Taken completely aback, Rob sputtered, "But-Ed, you're out of your mind!

Take you on a tour of my inner sewers- do you think I want to destroy our friendship?"

"You can't do that, Rob. You confessed all your crimes to me already, remember? And I'm very well-read-you can't shock me."

Offering books as proof of worldiness was so typical of Edwin that Rob laughed in spite of his turmoil. The kitchen door opened and Carina came in, frowning with concentration and drying a skinless chicken drumstick on a paper towel. "Edwin, do you have any chicken stock? Or bouillon cubes?"

Edwin put his hands into the pockets of his denim shorts and turned them out. "Nope, sorry. Do you need some? Shall I pop out and pick up a few cans? I live to serve you, my darling! Rob can come with-you want to, Rob?

We can walk across the park to the store and get some exercise."

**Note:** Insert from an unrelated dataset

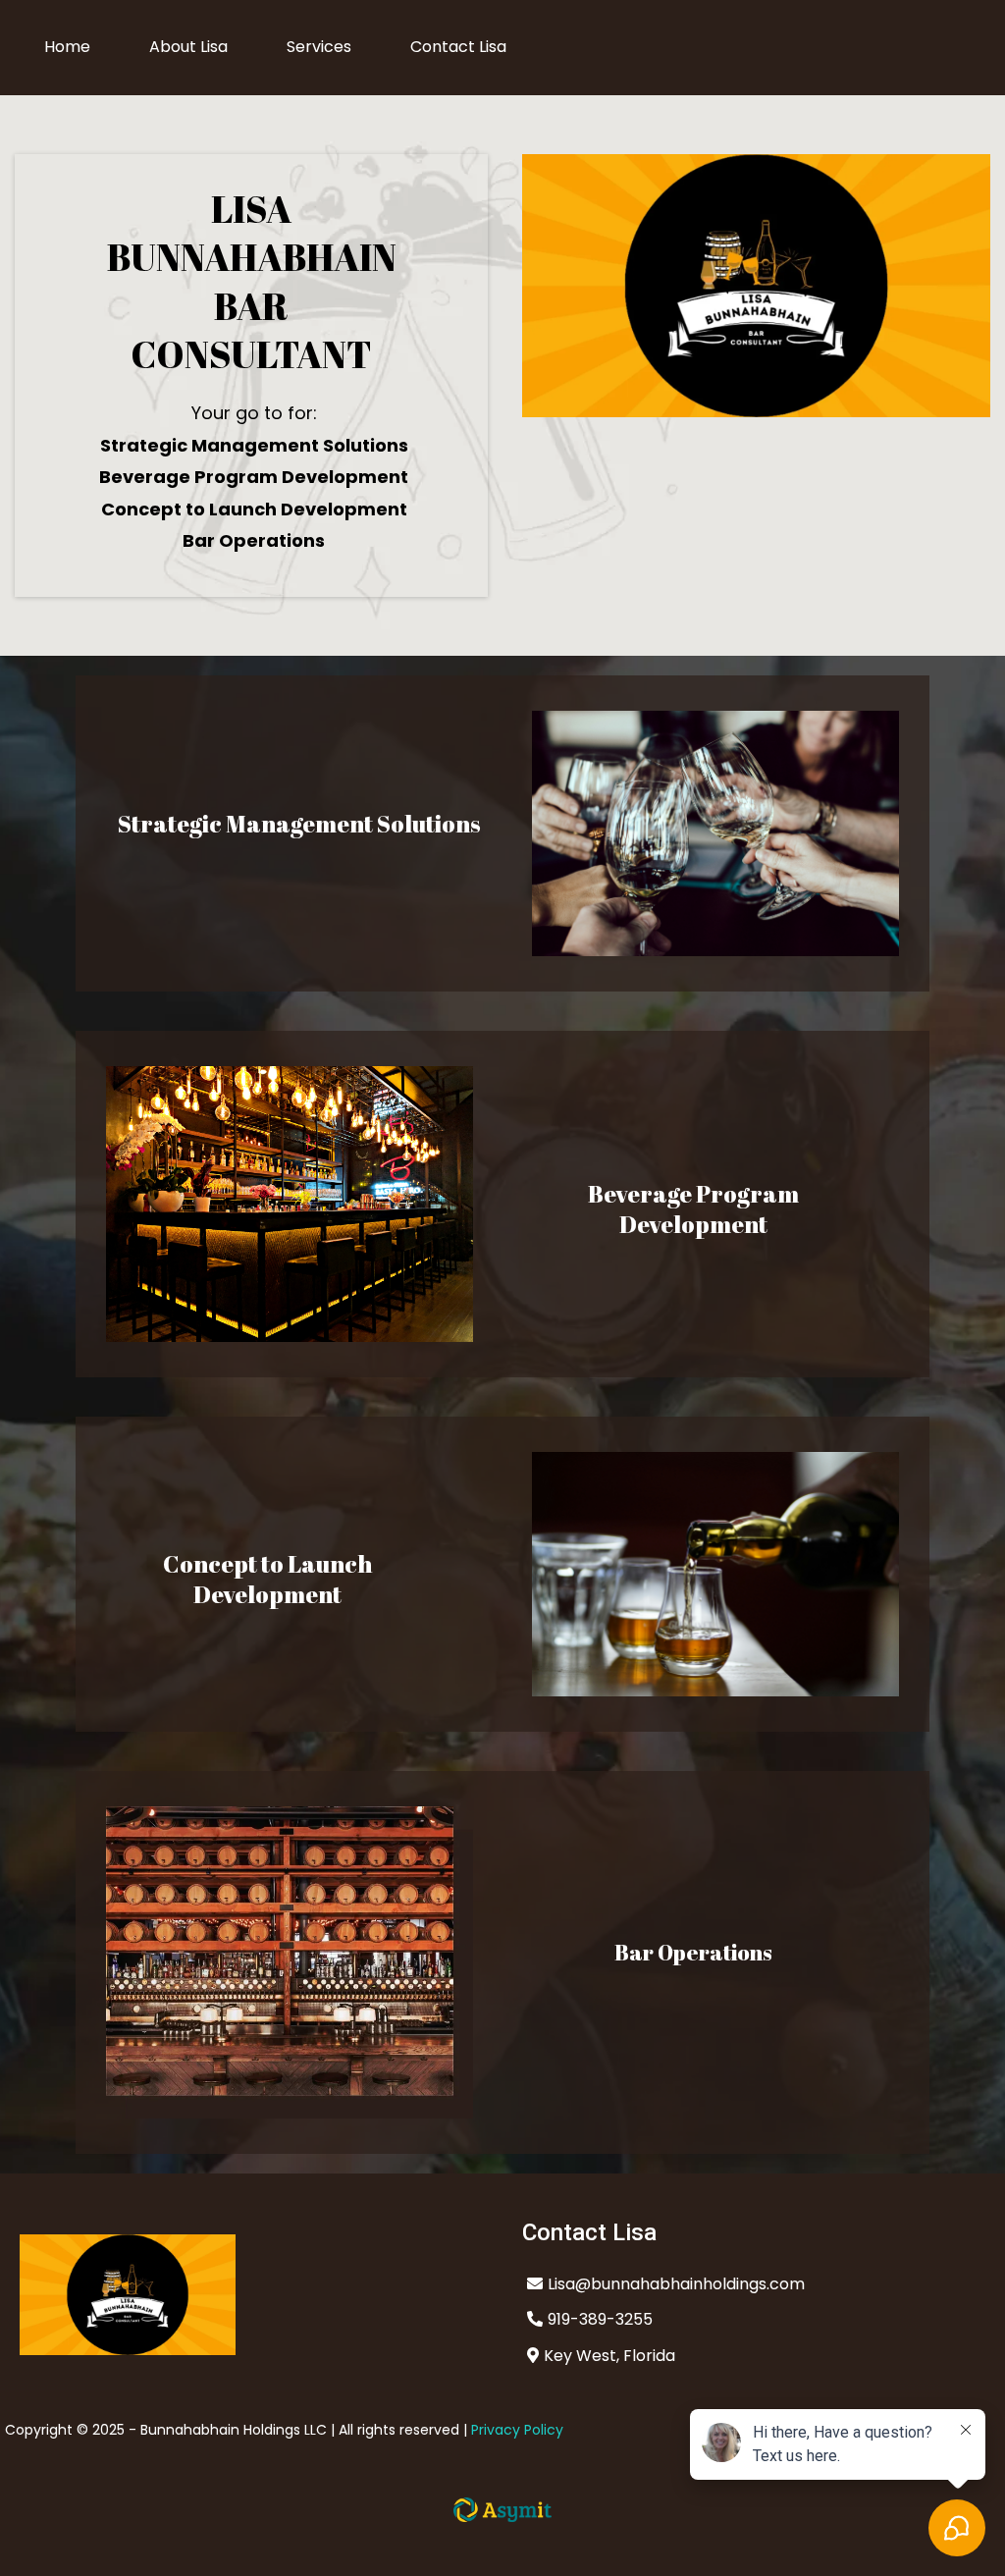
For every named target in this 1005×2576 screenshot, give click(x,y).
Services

Before Rob could formulate any objections he was out the door and heading down the steps with a grocery list in hand. Edwin loitered, ostensibly looking for the canvas shopping bag. But from the blissful satisfaction of his grin when he caught up at the bottom of the stair, he had more likely been stealing a kiss. "It's going to be so much fun being a married man,"

he told Rob happily. "We're talking three kids to start with, maybe up it to four if the NASA scheduling works out. Don't you think I'll do great as the patriarch of a large brood?"

If anything Rob found the idea comic. It was impossible to imagine Edwin as a parent. Rob carefully kept a grave countenance. "Do you have a lot of hands-on practice with babies, Ed?"

"You mean, human ones? I've raised a lot of bacteria and fruit-fly larvae.

How much of a difference can there be?"

"Umm ..." Rob decided it would only be kind not to disillusion him now. Let that first baby do it!

Edwin grinned at him. "Do I sense an aura of skepticism, Rob?"

They had crossed the parking lot and the intervening street into the park.

Suddenly Edwin put on a spurt of speed and ran at a park bench. He grasped the top slat of the seat back and without apparent effort flipped up into a briefly perfect handstand. Then he overbalanced and toppled, flailing his legs and nearly catching an ankle on the seat. "Ed, you idiot!" Rob exclaimed, laughing.